Meeting new people in Minnesota can be tough. It can be a lot easier when you're battling for control of the galaxy.
Board game nights, once intimate enough to take place in coffee shops and church basements, have graduated to Minnesota community centers and microbreweries where strangers bond over their mutual love of dice, cards and wordplay.
Christina Horn, a mother of two who moved to Minneapolis from Texas last year, didn't know a soul at the Richfield Community Center where she turned up on a recent Saturday for its monthly game gathering. She was quickly welcomed by regulars, eager to introduce her to games like Diatoms in which competitors build mosaics out of microscopic algae cells.

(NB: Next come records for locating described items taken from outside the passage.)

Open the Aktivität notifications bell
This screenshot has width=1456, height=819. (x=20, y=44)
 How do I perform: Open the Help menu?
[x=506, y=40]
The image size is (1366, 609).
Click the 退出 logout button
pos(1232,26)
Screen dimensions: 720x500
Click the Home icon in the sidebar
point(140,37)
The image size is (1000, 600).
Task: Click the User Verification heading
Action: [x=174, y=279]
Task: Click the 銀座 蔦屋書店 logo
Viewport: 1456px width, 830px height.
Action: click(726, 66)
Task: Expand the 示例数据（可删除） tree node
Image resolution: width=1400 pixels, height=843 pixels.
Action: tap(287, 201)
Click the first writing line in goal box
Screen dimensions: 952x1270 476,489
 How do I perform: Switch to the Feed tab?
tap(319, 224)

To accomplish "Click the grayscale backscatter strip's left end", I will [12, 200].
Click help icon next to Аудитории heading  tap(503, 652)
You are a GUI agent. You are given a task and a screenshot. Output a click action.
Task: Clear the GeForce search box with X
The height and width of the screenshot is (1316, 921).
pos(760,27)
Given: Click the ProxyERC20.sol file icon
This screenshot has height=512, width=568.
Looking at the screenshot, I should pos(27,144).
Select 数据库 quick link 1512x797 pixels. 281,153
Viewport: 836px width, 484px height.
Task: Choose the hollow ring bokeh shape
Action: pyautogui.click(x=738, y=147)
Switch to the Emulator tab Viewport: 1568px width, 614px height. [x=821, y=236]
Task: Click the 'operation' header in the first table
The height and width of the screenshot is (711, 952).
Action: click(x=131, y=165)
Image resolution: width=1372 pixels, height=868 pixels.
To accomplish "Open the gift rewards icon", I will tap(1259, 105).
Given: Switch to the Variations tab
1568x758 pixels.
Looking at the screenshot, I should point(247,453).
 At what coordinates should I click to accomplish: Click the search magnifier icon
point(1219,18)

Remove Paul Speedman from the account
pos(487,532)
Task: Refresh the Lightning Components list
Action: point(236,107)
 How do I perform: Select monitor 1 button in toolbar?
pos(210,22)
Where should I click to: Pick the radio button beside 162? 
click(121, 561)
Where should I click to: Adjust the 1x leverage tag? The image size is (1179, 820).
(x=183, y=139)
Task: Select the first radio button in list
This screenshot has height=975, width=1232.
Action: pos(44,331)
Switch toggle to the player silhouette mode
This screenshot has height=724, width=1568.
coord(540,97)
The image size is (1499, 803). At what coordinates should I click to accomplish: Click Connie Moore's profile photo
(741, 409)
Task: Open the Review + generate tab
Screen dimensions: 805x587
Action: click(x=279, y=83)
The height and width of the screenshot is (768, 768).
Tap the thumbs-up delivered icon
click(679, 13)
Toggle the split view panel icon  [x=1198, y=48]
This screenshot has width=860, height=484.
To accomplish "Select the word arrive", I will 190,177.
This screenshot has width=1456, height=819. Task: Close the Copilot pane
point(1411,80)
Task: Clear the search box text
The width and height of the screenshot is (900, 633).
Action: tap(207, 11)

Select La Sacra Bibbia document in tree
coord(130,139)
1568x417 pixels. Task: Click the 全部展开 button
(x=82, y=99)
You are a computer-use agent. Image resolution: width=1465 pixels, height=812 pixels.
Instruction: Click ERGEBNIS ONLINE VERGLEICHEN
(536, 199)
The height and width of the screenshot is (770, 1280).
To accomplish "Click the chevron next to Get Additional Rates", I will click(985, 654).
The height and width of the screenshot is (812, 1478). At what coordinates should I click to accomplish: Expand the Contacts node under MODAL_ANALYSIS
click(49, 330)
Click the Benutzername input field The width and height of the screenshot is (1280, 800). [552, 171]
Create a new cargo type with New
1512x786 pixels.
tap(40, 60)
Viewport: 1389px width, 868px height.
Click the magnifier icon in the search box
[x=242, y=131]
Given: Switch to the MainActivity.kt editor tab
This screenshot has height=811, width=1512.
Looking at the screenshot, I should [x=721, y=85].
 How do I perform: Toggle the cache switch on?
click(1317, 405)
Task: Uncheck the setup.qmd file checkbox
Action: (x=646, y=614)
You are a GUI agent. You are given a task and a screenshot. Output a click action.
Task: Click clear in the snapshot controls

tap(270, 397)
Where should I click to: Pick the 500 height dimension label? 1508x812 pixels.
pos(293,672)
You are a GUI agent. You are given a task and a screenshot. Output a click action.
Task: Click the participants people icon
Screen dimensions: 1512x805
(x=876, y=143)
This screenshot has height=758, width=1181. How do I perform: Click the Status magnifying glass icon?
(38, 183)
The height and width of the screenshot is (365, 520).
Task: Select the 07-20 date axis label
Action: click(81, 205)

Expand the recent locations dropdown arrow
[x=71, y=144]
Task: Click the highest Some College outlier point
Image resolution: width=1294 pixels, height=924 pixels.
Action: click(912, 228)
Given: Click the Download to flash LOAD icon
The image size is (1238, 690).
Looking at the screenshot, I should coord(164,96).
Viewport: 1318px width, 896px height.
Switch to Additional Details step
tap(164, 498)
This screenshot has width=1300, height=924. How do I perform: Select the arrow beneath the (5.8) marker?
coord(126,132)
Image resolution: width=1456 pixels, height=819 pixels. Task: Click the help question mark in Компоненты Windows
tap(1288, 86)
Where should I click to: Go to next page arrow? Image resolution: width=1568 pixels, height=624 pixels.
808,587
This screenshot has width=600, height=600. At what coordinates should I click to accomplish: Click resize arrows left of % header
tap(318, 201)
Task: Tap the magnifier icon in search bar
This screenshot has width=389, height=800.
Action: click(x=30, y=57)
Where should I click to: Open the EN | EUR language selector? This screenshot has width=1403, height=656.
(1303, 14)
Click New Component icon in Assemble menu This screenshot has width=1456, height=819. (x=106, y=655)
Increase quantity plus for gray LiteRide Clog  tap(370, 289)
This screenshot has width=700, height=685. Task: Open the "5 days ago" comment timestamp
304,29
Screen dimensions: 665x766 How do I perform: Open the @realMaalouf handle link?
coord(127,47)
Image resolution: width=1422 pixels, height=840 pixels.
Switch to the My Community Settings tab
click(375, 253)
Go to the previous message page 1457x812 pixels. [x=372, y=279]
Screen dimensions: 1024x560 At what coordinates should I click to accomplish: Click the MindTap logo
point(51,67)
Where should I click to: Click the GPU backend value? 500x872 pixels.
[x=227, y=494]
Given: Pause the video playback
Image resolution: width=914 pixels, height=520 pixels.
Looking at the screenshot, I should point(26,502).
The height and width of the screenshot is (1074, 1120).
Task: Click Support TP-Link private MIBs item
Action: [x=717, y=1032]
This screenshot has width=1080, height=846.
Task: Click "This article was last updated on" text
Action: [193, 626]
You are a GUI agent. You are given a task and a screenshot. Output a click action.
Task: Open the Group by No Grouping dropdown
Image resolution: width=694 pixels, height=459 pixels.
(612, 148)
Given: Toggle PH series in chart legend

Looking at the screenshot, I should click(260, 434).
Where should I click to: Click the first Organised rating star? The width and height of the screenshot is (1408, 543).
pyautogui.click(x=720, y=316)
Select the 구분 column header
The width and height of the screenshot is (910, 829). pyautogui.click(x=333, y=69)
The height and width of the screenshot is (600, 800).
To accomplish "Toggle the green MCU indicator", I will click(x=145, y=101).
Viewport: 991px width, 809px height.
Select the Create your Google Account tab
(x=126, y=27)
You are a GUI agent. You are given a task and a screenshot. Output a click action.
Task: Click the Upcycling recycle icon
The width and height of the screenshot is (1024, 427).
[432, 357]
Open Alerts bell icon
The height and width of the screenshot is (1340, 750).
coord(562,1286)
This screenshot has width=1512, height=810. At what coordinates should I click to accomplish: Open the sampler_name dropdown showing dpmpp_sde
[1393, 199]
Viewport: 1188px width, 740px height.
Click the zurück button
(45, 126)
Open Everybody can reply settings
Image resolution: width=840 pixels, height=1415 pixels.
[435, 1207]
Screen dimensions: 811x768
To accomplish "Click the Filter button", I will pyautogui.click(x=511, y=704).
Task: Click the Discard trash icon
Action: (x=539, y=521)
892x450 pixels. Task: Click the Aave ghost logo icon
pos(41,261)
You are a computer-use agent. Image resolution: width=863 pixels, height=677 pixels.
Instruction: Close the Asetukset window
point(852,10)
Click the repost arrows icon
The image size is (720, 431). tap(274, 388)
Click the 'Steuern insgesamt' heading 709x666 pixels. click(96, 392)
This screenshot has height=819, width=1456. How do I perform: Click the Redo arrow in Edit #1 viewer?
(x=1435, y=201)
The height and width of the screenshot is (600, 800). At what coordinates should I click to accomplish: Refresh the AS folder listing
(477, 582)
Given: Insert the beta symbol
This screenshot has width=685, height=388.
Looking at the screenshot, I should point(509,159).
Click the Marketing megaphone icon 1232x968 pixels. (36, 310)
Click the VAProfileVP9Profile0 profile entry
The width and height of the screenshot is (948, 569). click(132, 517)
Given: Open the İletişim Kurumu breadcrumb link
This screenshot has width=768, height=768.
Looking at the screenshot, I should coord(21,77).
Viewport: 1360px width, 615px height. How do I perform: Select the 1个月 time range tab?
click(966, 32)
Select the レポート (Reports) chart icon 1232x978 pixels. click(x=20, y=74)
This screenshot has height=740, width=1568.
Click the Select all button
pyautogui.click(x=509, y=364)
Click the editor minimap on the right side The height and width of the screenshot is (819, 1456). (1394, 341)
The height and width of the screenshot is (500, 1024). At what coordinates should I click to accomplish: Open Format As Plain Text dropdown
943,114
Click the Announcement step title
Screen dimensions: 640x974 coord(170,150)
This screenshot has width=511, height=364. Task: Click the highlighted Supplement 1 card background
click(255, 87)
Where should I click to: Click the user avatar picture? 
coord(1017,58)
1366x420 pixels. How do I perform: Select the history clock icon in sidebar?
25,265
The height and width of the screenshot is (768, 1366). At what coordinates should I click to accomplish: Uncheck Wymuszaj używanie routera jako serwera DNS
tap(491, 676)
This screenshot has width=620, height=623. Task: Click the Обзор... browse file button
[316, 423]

"It's hard to meet new people, especially as an adult," said Horn, who contributed a jumbo bag of chips to a snack table that eventually included strawberries, pistachios and pretzels. "We've just now settled in enough where we go on outings like this to find friends. That's the goal."
At St. Paul's Bad Weather Brewery, which hosts game nights every other Tuesday, newcomers blend in with veterans like John Vestrum, who boasted that his teenage daughter did her senior project on how board games are the perfect icebreakers for people who are socially awkward or on the spectrum.
"It gives them an excuse to interact with people, but with rules and regulations," said Vestrum, who works for IT at Minnesota Public Radio. "It's not like walking into a bar. You know what you're going to do."
Places like Bad Weather are eager to fill their ample spaces with more than pub quizzes and stand-up comedy. They're surfing a wave that's been rising since the pandemic, which forced families to raid their closets and pull out dust-covered boxes of Monopoly and Scrabble.
According to Fortune Business Insights, the tabletop market was worth around $13 billion last year, a number expected to jump to $32 billion by 2032.
The Richfield Community Center took note. It started adding monthly get-togethers in 2023. Nina's Coffee Cafe in St. Paul will mostly likely add board game nights if it follows through on plans to extend operating hours into the evening.
St. Paul already has a lot of opportunities to play thanks to Vito Sauro, who hosts eight events a month. At Bad Weather, he worked the room like a cruise director, making sure all of roughly 60 guests had seats and Kit Kats.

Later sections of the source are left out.